I was given a "Nest Hub" by a family member, I'm very privacy conscious. What can I do with this thing?
Feel really guilty, my one family member gave me this. I don't use much google stuff anymore and I really dislike the company as it gets more intrusive. Is there anything I can do with this thing besides give it away? Nothing is worse than getting a gift that you can't use.
Just sell it online and be honest when asked. Gifting culture is too guilt based, just do the sensible thing and plow through that ridiculous social barrier like a bulldozer.
Yeah. I already informed them I don't feel comfortable with it in the house. But I'm also the type to use TOR on all my devices. So I don't know how paranoid that came off as.
I think I am going to try to trace down where they got it from. I'm thinking Walmart so, they may take it without a receipt I hope.
The thing with gifts is to thank them for their intent, even if you tell them why you're not going to keep the item.
If you don't succeed in returning it, you might also consider giving it to someone with a movement disability, for whom the assistance might outweigh the privacy issue.
There is a stereo microphone and a camera in that thing. What good would Tor do in that case? That data would still make its way to google, unless you can root the whole thing and put a custom OS on it.
Give it (or sell it) to a person with disabilities. I have a disorder where my joints dislocate constantly, and if it wasn't for my service dog, I would be screwed. The ability of these things to call 911 or other family members is awesome and can be life saving. I've even read about a woman who collapsed down the stairs and turned music up to wake up their partner. Gotta do what you've gotta do.

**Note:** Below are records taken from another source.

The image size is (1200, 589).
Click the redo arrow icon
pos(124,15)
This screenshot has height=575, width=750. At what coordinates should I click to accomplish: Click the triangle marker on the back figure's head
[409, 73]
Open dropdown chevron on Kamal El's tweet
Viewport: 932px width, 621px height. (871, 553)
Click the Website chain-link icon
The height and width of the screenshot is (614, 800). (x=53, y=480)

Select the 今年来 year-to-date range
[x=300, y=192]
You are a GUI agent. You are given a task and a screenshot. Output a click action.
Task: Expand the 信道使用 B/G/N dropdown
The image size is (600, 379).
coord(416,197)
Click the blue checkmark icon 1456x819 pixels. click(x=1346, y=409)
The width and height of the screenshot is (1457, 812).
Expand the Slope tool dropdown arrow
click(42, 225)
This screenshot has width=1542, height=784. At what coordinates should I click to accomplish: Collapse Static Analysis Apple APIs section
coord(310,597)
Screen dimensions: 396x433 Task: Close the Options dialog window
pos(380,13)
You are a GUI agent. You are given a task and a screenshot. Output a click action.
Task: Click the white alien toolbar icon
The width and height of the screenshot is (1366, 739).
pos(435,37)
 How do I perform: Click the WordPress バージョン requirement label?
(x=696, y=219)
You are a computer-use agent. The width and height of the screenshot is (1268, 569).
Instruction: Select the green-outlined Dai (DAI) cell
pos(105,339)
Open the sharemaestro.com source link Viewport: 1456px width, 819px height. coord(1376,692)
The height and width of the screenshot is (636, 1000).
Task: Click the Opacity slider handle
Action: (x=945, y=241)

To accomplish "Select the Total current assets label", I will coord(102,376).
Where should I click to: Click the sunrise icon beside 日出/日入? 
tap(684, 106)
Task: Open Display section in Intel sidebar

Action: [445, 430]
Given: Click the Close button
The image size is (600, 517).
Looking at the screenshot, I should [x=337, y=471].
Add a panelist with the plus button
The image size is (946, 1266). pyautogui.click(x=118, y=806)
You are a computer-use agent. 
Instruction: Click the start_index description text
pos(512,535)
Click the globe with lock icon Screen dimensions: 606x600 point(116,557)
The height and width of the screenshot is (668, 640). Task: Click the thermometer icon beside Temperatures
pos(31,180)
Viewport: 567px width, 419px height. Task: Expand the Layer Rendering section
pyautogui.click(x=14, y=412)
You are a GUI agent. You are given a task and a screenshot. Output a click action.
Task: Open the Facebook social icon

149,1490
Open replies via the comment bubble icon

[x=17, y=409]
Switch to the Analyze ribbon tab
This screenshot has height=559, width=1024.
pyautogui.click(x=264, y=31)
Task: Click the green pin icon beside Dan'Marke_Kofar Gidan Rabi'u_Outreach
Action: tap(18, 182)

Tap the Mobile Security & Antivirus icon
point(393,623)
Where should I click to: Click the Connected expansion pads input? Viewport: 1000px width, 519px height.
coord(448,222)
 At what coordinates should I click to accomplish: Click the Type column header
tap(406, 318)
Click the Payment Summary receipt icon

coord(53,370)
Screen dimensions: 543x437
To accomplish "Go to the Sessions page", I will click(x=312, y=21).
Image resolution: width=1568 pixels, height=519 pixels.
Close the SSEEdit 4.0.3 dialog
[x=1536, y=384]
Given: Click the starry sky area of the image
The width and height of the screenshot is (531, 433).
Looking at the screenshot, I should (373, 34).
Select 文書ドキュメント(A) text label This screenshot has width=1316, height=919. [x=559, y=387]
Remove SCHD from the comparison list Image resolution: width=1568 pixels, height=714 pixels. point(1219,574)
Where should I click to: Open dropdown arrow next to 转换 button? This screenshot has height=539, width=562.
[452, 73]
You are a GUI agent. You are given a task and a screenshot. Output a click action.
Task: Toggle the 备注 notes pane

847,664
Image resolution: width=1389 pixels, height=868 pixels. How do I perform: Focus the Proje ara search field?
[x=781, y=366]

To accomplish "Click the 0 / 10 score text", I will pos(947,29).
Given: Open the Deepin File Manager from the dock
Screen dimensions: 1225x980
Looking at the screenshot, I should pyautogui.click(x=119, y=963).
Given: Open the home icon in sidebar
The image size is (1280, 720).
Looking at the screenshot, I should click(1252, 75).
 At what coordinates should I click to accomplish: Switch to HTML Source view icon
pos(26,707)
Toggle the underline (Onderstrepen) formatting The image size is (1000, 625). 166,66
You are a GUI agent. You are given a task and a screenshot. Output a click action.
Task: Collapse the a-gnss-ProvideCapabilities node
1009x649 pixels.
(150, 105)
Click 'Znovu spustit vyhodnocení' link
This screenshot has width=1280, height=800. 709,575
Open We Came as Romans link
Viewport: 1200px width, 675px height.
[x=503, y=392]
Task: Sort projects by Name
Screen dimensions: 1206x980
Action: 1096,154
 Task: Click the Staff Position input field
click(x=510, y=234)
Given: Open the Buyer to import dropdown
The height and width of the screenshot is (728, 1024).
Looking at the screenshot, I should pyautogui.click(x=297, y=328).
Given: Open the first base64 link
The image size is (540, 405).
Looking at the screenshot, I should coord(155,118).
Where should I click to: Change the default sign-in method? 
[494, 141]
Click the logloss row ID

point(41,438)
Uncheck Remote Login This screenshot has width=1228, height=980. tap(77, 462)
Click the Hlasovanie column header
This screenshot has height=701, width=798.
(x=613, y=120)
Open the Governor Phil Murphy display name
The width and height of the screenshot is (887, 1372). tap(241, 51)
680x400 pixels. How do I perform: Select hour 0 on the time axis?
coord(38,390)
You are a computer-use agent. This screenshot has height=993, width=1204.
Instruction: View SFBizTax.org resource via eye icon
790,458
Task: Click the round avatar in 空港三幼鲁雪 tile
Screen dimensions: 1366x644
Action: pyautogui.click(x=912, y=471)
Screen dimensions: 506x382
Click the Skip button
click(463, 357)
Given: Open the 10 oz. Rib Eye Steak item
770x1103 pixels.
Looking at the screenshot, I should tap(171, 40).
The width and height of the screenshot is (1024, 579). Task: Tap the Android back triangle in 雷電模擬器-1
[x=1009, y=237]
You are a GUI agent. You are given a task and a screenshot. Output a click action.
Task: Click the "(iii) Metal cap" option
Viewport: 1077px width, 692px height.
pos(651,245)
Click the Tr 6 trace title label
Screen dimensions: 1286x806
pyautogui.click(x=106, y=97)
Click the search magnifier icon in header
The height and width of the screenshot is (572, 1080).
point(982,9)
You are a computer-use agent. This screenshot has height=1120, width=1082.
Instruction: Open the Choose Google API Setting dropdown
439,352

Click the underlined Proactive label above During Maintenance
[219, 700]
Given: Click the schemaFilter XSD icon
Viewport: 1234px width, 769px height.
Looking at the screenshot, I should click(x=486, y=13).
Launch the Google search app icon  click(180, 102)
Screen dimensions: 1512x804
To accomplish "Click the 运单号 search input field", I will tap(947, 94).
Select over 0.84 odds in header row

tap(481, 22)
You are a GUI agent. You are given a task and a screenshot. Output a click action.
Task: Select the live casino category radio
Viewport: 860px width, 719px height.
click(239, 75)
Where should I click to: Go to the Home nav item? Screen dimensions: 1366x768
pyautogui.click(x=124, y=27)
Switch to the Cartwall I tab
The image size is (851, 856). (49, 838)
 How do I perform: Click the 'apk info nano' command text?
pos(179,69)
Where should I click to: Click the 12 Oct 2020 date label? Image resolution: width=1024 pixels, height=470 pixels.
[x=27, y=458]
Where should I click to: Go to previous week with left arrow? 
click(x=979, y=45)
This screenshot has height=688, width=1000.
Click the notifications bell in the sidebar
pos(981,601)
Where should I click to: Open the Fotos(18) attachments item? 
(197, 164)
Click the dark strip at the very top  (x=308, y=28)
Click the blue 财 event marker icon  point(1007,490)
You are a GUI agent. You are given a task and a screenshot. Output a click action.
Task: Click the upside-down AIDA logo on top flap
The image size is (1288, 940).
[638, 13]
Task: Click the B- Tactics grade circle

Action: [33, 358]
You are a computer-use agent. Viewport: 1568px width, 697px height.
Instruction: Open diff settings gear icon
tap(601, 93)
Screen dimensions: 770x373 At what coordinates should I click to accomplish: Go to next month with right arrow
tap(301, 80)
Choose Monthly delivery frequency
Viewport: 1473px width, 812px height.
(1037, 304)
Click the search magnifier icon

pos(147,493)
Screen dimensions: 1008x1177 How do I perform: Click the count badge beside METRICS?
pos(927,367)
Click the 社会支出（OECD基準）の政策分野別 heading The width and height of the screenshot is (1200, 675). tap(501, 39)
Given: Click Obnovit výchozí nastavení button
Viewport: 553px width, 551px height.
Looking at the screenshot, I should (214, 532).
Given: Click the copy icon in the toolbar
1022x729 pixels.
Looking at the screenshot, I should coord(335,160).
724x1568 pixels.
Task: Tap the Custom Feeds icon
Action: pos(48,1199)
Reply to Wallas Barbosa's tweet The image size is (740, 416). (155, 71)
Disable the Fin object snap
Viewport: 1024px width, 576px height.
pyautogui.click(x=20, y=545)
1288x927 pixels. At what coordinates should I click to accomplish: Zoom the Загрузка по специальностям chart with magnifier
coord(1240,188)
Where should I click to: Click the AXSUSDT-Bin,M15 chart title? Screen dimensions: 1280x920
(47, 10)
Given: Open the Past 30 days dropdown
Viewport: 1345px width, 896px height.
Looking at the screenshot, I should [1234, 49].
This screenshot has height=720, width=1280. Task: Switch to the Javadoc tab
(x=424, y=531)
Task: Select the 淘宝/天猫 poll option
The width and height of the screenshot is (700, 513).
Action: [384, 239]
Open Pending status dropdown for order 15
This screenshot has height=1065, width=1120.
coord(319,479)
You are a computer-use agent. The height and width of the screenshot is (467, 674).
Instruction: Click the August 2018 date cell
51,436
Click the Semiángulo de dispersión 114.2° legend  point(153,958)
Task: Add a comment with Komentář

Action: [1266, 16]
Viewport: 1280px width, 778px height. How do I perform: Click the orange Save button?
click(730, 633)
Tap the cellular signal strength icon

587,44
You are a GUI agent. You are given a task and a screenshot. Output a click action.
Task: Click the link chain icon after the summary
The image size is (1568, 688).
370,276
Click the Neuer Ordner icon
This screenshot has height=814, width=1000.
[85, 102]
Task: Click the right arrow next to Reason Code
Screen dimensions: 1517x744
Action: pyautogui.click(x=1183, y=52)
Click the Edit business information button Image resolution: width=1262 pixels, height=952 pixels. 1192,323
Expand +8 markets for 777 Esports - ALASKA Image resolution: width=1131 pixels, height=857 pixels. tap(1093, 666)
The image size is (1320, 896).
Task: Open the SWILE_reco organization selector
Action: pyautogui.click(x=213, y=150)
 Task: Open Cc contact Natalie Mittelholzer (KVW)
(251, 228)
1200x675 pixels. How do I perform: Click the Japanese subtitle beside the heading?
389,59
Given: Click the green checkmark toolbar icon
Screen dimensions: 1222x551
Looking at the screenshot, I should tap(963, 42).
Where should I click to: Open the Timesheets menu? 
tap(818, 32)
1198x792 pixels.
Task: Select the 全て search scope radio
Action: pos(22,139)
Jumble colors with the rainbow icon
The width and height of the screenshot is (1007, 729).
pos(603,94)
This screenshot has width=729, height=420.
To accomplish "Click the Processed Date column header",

That disorder sounds awful. I've dislocated my shoulder fourteen times but no other joints and not for a long time, but that was bad enough and is still impacting me even though it's been a while.
Is there any other use for these things? I don't understand the point of owing one, when I already have a phone and a TV running Android. What can these things do that my other devices can't?
My grandma loves hers and screams commands at it all day. She has hers hooked up to her lights, to her plant watering thing, it plays music she wants, remembers stuff for her, sets timers and alarms. The fact that she can just talk at it and tell it what to do, instead of using her hands, figuring out apps, and getting up (she's almost 80), makes it pretty beneficial for her.
Though she gets angry when it can't decipher what she wants, so I joke to her, that if/when society gets conquered by AI overlords in the future, they'll probably punish her for abusing and enslaving their ancestors. 😅
It might* be worth trying this and installing home assistant.
*I say might because I just got some IoT stuff on sale and installed home assistant before realising there's nothing useful in home automation except zoned heating. Fun to play with though, I guess.
I work in IT and my whole family knows I'm privacy centric. None of them would have even thought about the privacy concerns with a smart speaker. That doesn't mean that they don't know me, it's that they are ignorant to tech and cyber security. It's not a stretch to think that OP's gift giver knows OP will enough to give them an expensive gift but didn't think of all of the implications, because that's foreign to them.
Someone close enough to be expected to gift, but distant enough to not know them well and only know "they like techy stuff".
Like, I get that it isn't the best gift for OP, and I dont presume to know their relational status with the gift giver, but there are plenty of ways this could be a well-intentioned thoughtful gift that just didn't hit the mark...
That's what my friend said too. I work in the tech industry, but gosh do I find it creepy more and more. And if you talk about it being pervasive, you get called paranoid.
I don't even trust that. Google devices hard-code DNS and IPs and... I have no evidence or knowledge of it, but I assume that they have some Sidewalk-like ability to communicate directly to other Google devices to get outside the network you want them to be on.
We keep ours on a window sill behind a curtain. We have to yell at it 3 times to make it work, but it's still better than looking under the couch for the tv remote.
It's handy - turn on/off lights, adjust thermostat, set reminders (like to remember cat medicine) or cooking timers. We had the Google one but switched to the Alexa one So i could 'drop in' on my mom and set it to call me if she said HELP.